Partially revert prev commit, leave rs->sr_err == SLAPD_ABANDON

[openldap] / servers / slapd / back-ldap / modify.c

diff --git a/servers/slapd/back-ldap/modify.c b/servers/slapd/back-ldap/modify.c
index 7e6e7ecad5596d19888117f41e99370944583a27..4635f1568a08daad8f19e7ff1e6e2288f1420c85 100644 (file)
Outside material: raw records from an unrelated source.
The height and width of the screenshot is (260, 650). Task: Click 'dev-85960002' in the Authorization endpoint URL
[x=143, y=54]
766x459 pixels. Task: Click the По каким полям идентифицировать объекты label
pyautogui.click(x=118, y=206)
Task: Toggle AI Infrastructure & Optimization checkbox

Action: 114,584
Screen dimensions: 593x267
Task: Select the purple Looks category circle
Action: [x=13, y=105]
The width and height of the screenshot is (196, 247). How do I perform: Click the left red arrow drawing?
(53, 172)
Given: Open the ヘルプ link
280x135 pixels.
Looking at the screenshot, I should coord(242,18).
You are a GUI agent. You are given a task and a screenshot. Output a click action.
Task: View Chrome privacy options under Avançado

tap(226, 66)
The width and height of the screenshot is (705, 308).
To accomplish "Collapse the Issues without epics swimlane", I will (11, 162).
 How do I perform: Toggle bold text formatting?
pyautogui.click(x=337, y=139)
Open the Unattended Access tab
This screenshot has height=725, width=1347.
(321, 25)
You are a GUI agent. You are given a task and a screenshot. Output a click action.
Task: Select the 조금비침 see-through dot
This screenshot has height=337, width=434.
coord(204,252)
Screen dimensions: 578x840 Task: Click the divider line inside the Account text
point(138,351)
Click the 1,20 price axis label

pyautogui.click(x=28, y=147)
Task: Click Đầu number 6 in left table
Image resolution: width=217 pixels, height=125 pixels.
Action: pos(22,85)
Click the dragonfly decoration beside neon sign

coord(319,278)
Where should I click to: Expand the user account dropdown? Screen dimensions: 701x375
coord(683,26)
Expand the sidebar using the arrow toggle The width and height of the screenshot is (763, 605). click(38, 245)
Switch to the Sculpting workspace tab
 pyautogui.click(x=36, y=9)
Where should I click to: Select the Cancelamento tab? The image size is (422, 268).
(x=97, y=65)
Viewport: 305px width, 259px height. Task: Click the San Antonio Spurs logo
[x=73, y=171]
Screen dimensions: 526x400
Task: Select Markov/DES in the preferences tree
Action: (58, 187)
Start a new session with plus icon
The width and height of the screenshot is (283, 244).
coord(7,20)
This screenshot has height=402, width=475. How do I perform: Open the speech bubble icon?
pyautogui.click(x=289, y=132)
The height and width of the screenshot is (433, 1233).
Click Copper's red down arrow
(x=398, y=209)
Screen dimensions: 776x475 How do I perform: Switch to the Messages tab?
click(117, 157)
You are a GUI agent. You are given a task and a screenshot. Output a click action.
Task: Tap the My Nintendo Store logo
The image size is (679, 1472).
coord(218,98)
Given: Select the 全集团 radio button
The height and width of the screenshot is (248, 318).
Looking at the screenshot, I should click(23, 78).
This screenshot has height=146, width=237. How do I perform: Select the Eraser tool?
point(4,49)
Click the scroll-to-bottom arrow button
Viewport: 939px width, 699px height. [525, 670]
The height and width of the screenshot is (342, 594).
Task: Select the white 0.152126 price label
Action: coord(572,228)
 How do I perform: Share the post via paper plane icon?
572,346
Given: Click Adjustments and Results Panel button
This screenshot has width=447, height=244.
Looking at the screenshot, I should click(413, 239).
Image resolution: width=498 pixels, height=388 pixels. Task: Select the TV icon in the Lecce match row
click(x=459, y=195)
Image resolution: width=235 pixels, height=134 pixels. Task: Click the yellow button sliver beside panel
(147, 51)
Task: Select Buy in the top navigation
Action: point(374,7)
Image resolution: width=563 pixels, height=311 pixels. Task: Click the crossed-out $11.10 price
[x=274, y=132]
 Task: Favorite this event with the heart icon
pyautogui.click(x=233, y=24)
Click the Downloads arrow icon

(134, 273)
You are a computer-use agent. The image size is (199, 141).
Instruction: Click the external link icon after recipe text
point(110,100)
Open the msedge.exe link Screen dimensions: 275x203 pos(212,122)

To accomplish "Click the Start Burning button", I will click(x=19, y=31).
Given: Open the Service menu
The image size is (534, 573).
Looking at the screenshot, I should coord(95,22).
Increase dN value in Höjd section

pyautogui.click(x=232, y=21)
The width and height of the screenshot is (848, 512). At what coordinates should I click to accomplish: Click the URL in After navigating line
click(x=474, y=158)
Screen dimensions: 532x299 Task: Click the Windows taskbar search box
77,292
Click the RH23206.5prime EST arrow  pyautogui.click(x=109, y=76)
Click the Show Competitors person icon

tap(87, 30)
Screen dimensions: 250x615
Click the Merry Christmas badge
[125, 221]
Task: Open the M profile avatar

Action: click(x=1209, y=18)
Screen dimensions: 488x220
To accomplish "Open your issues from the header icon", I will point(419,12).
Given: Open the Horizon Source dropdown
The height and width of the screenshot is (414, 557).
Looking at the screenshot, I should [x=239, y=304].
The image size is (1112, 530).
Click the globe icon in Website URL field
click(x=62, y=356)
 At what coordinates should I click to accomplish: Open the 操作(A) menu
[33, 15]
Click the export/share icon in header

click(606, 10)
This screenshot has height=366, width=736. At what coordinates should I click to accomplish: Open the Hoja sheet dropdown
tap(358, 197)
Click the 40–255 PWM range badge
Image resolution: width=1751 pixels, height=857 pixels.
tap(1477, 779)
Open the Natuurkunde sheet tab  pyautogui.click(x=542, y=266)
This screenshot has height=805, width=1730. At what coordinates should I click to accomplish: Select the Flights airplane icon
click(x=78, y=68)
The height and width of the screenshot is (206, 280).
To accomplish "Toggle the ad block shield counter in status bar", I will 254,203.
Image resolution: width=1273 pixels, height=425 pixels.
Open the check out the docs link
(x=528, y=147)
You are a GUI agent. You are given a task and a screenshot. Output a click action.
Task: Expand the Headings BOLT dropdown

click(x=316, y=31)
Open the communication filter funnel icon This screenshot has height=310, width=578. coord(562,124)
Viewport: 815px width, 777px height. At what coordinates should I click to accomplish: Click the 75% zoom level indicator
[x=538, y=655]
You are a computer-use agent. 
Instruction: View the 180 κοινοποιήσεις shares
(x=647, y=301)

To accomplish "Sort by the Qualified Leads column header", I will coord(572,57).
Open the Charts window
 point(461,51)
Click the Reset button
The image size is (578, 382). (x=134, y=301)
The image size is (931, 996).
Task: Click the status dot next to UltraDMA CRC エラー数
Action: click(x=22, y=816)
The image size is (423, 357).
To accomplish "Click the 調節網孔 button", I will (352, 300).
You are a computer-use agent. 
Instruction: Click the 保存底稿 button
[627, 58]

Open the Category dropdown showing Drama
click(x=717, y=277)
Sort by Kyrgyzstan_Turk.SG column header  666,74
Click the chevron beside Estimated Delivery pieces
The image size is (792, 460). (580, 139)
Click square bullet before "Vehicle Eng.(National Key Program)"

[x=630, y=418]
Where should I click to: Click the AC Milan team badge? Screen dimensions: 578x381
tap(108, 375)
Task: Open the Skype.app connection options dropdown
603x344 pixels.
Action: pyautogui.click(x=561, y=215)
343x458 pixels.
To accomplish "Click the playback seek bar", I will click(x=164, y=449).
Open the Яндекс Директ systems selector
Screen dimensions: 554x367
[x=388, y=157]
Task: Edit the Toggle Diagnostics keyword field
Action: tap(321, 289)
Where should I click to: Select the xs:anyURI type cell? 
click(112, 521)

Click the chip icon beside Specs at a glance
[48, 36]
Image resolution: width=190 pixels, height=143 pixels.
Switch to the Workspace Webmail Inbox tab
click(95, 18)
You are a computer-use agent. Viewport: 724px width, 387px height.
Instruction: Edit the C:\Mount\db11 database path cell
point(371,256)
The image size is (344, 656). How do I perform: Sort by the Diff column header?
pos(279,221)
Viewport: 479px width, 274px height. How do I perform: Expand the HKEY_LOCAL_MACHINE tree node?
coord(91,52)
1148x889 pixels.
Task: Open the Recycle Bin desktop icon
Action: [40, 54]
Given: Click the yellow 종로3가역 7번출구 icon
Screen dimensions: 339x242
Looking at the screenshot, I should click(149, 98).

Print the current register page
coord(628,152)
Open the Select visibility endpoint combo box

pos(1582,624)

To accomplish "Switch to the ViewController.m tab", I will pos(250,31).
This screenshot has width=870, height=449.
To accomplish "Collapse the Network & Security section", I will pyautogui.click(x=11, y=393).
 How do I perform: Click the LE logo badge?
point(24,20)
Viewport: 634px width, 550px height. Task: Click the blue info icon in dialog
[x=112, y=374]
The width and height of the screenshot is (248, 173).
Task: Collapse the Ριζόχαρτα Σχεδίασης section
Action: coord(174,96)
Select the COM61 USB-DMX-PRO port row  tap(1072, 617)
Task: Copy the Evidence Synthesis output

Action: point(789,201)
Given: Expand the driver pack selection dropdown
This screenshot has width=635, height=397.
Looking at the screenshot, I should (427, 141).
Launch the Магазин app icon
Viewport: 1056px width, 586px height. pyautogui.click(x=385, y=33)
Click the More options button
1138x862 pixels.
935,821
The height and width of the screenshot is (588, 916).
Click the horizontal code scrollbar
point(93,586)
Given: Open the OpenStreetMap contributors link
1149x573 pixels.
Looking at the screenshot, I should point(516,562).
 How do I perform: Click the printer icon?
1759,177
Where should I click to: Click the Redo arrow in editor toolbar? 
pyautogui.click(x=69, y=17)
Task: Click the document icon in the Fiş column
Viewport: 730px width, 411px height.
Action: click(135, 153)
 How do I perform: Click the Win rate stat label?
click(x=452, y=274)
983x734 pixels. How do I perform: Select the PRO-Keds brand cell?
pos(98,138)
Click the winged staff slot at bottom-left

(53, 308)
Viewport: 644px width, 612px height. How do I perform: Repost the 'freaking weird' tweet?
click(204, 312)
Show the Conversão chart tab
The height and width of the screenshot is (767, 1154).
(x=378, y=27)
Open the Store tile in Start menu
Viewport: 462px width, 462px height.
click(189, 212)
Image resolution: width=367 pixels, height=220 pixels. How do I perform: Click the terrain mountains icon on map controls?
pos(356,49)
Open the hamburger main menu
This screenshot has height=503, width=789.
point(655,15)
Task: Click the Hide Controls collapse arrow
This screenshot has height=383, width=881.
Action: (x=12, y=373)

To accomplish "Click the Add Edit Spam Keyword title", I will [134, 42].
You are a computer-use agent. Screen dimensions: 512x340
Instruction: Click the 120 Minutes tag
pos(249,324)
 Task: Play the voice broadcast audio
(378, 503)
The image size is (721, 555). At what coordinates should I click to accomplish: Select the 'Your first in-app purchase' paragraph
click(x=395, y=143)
--- a/servers/slapd/back-ldap/modify.c
+++ b/servers/slapd/back-ldap/modify.c
@@ -2,7 +2,7 @@
 /* $OpenLDAP$ */
 /* This work is part of OpenLDAP Software <http://www.openldap.org/>.
  *
- * Copyright 1999-2006 The OpenLDAP Foundation.
+ * Copyright 1999-2009 The OpenLDAP Foundation.
  * Portions Copyright 1999-2003 Howard Chu.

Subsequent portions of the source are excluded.